* **Data records**:
::::
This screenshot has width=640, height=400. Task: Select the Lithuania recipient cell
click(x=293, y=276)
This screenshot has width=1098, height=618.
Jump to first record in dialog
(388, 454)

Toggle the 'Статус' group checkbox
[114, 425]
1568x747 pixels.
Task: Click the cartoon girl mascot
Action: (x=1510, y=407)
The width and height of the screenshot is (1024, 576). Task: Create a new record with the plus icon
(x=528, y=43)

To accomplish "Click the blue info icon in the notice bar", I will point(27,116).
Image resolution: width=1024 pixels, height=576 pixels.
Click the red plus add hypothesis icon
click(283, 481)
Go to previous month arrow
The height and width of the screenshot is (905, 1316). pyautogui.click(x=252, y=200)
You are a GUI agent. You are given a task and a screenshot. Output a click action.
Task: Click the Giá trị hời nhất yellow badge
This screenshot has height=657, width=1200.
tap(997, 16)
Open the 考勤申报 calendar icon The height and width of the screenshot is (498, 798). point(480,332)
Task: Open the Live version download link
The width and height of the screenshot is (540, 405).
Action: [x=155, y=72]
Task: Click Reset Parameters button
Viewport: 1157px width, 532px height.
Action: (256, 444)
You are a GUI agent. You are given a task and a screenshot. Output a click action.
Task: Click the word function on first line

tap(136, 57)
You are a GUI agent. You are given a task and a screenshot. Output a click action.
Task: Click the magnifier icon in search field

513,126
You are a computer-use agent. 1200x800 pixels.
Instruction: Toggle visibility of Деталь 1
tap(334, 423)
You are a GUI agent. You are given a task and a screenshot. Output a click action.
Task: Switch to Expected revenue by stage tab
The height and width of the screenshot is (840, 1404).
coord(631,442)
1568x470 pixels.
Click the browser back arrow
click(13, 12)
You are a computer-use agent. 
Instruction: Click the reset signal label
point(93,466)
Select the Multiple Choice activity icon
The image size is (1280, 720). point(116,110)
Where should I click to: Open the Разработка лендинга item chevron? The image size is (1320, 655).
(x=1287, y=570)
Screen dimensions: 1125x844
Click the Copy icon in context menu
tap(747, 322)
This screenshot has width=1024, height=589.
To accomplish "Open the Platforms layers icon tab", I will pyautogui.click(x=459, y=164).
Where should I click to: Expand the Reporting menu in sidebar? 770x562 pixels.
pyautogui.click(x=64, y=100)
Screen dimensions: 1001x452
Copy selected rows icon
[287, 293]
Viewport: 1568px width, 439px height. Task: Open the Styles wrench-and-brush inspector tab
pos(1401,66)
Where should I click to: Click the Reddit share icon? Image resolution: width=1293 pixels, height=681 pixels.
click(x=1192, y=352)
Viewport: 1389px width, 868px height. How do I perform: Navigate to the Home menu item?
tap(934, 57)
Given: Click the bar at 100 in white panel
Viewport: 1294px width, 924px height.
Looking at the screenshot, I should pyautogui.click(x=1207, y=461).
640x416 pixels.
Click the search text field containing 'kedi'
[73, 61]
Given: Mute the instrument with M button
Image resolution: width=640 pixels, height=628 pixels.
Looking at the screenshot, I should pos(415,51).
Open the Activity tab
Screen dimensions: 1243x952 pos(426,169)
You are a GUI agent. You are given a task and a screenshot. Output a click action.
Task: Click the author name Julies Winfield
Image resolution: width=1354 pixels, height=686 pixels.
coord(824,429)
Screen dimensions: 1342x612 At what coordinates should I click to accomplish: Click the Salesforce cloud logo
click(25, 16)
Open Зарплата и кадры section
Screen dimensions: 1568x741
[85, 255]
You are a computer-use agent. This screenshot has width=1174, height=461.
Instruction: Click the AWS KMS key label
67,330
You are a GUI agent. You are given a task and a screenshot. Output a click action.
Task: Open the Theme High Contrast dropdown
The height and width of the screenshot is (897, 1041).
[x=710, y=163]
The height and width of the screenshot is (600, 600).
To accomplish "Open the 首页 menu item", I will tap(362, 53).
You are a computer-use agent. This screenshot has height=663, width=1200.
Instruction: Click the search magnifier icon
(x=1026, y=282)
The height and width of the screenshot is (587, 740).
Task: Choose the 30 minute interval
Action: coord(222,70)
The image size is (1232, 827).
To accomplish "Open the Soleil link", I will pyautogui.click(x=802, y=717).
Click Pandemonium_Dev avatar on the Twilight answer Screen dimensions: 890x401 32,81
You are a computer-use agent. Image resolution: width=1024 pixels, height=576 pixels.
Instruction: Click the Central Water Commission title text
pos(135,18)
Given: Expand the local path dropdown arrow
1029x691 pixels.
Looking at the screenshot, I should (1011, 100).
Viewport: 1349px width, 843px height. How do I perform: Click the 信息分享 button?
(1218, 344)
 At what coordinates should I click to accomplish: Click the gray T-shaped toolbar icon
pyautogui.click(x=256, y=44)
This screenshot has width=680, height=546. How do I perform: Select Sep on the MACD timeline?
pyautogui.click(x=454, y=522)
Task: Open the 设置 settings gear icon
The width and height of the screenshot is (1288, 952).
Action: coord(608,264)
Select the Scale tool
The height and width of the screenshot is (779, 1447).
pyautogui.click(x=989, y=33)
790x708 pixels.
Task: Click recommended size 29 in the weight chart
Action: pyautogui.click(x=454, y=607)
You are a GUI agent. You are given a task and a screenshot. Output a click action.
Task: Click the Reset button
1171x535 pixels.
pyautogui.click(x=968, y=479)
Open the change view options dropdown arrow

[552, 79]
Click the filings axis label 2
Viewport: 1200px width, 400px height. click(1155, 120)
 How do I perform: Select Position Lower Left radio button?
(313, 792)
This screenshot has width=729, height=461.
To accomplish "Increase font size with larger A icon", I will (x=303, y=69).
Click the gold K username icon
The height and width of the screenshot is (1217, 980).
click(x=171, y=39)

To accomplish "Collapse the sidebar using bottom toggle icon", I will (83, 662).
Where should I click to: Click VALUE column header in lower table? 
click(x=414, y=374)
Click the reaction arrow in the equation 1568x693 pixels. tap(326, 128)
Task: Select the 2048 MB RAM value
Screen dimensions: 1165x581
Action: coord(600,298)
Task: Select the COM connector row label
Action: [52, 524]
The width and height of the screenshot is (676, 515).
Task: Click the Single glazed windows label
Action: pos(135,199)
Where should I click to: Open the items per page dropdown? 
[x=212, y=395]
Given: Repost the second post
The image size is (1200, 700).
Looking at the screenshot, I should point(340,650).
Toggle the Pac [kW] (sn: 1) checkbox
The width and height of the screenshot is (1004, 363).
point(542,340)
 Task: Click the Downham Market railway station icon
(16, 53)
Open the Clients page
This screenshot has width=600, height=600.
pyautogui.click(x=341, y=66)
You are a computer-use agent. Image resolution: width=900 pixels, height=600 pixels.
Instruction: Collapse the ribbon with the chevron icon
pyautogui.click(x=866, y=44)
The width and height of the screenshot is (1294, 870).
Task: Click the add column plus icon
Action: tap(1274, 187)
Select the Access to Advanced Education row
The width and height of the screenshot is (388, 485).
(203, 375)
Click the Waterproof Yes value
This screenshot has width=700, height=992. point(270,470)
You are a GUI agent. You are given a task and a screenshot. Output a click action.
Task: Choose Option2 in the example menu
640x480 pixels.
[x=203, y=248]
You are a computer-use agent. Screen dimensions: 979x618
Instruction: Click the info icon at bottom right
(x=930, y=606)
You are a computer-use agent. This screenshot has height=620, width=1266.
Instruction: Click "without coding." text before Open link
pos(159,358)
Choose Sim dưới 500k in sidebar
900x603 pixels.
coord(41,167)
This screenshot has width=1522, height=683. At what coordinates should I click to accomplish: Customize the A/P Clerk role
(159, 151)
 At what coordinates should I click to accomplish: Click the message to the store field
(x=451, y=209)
::::
Select from the material above each line in which the string "computer" appears, and list those lines.

* **Solved problem**:
You are a computer-use agent. 1200x800 pixels.
You are a computer-use agent. 
You are a computer-use agent. This screenshot has width=1174, height=461.
You are a computer-use agent. This screenshot has height=663, width=1200.
You are a computer-use agent. Image resolution: width=1024 pixels, height=576 pixels.
You are a computer-use agent. Image resolution: width=900 pixels, height=600 pixels.
You are a computer-use agent. Screen dimensions: 979x618
You are a computer-use agent. This screenshot has height=620, width=1266.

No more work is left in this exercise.